(Stored items)
# # #

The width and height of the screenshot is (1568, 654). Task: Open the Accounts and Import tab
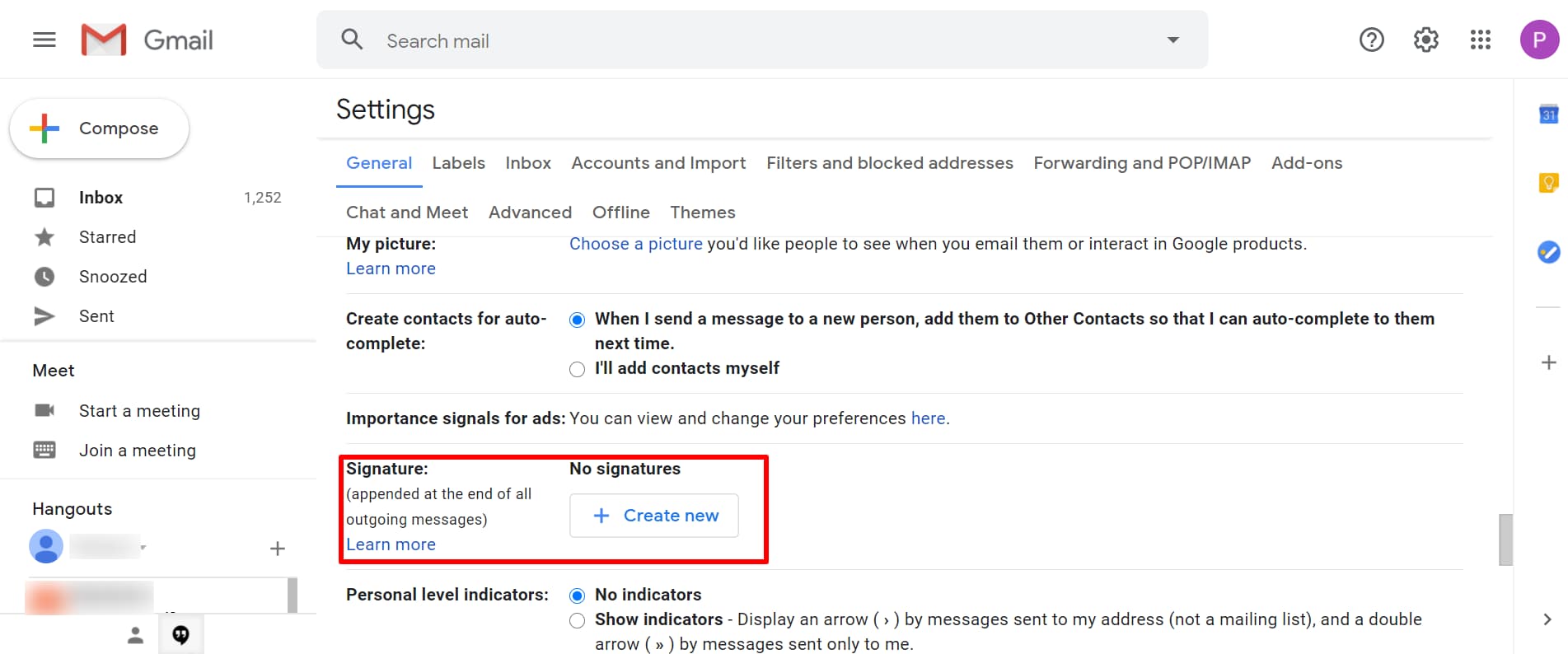(x=658, y=163)
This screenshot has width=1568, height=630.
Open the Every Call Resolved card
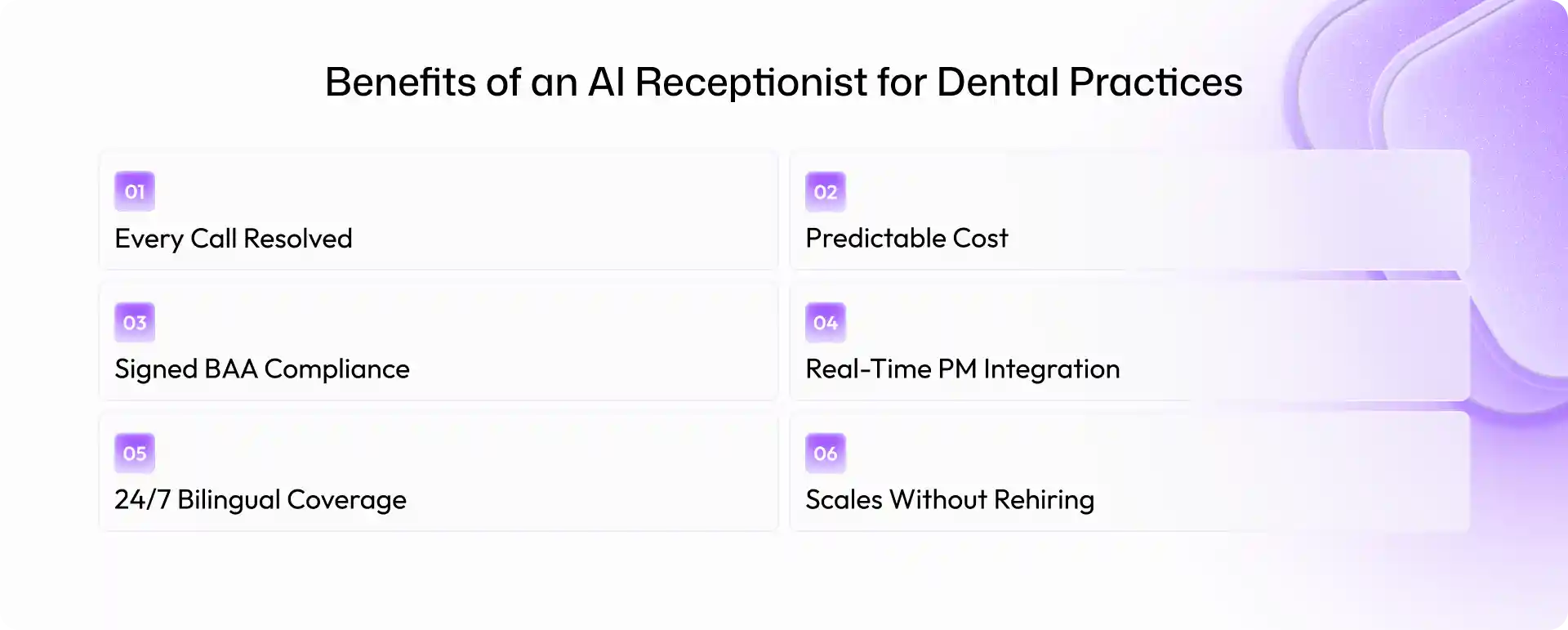(439, 210)
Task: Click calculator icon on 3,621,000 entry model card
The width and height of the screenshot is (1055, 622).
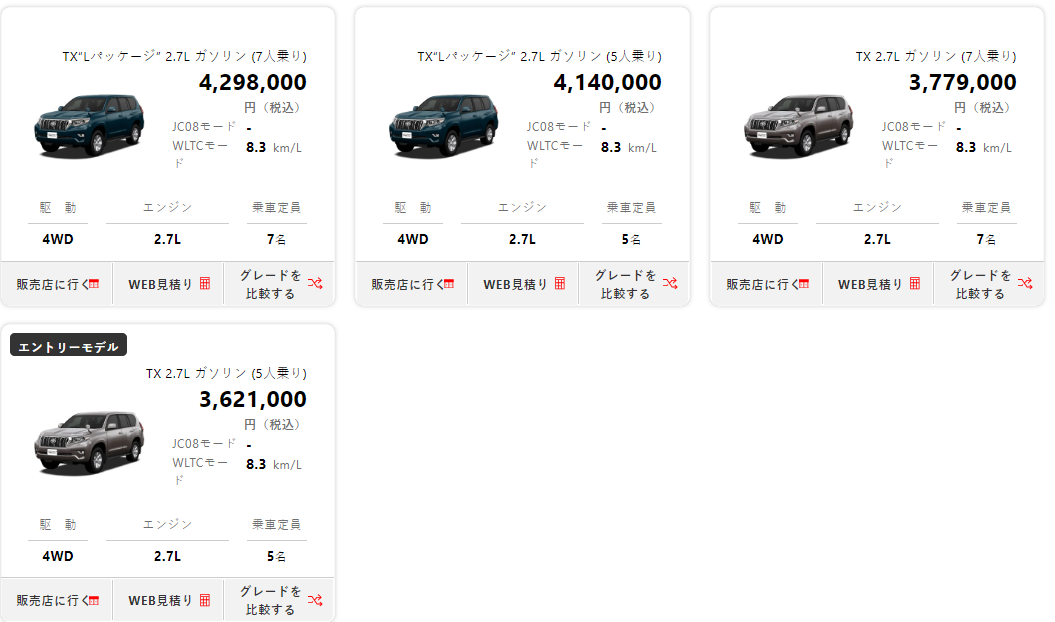Action: [x=205, y=600]
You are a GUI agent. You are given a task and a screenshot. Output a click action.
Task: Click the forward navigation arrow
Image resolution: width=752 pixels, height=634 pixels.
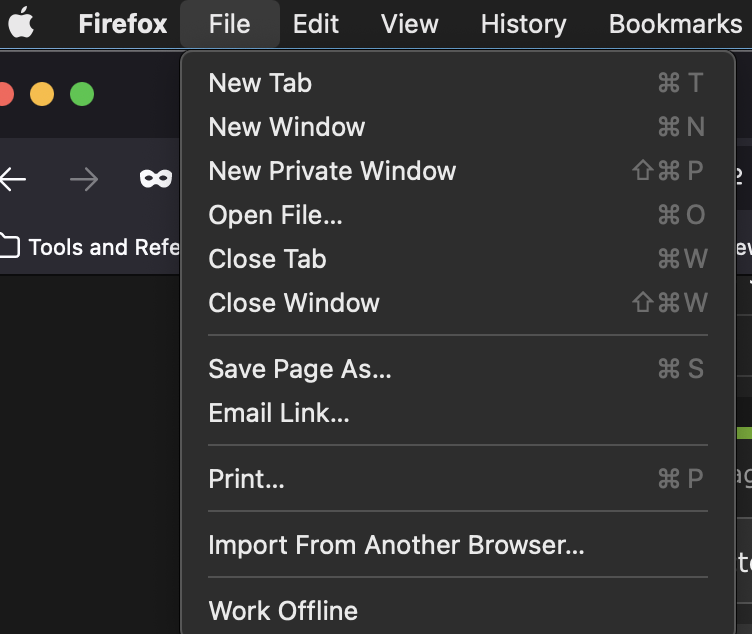tap(84, 180)
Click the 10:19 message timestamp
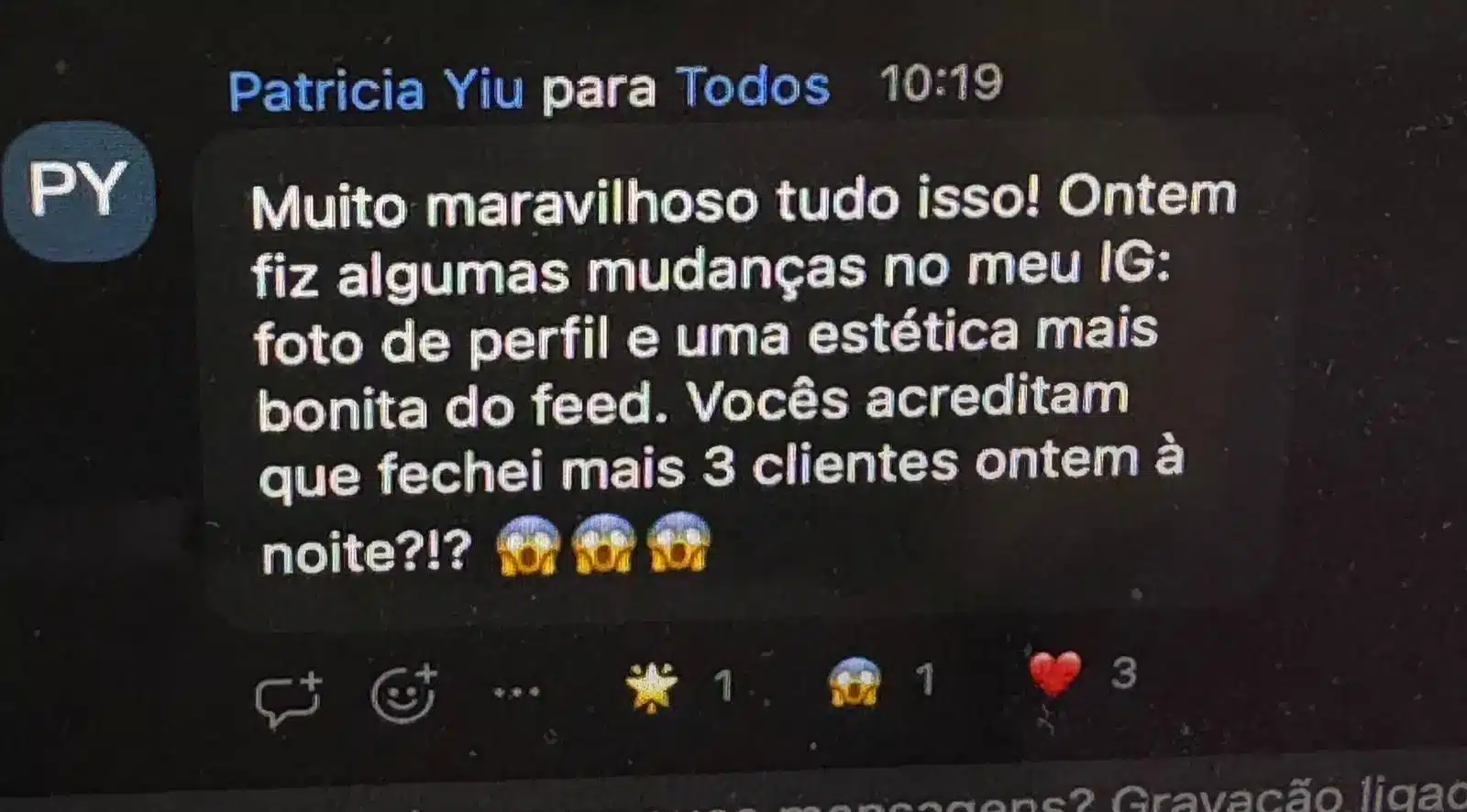The height and width of the screenshot is (812, 1467). pyautogui.click(x=942, y=83)
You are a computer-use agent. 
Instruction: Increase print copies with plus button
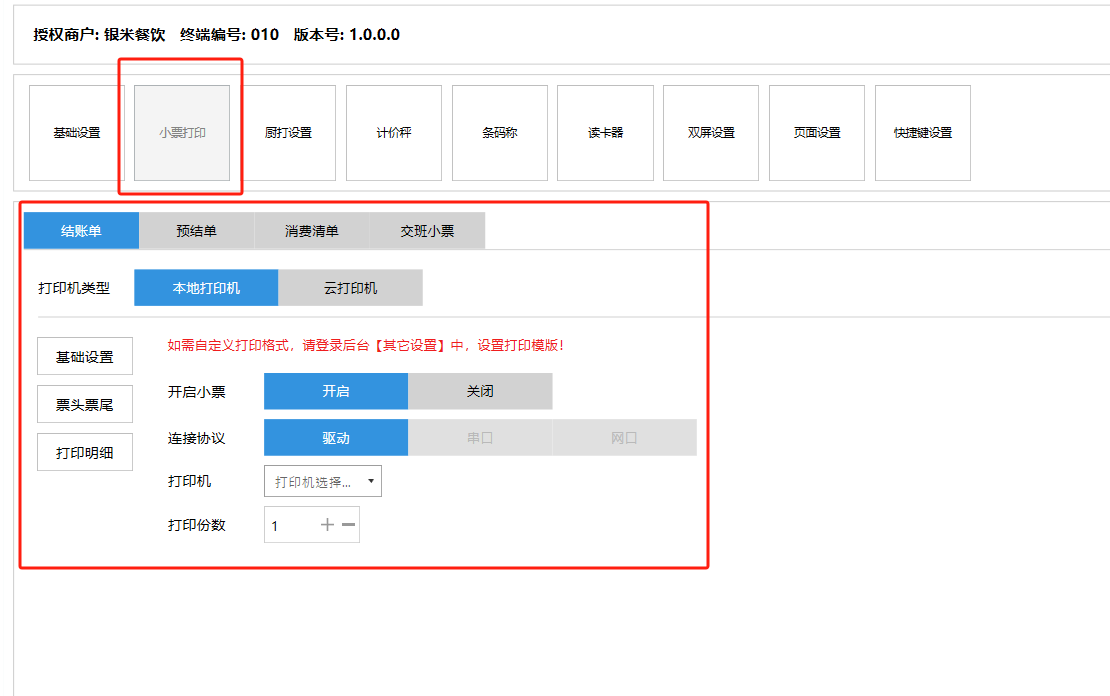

# # #

### Task item
Search the data above for lines holding "agent" and copy each of them.

### Exercise result
You are a GUI agent. You are given a task and a screenshot. Output a click action.
You are a computer-use agent. 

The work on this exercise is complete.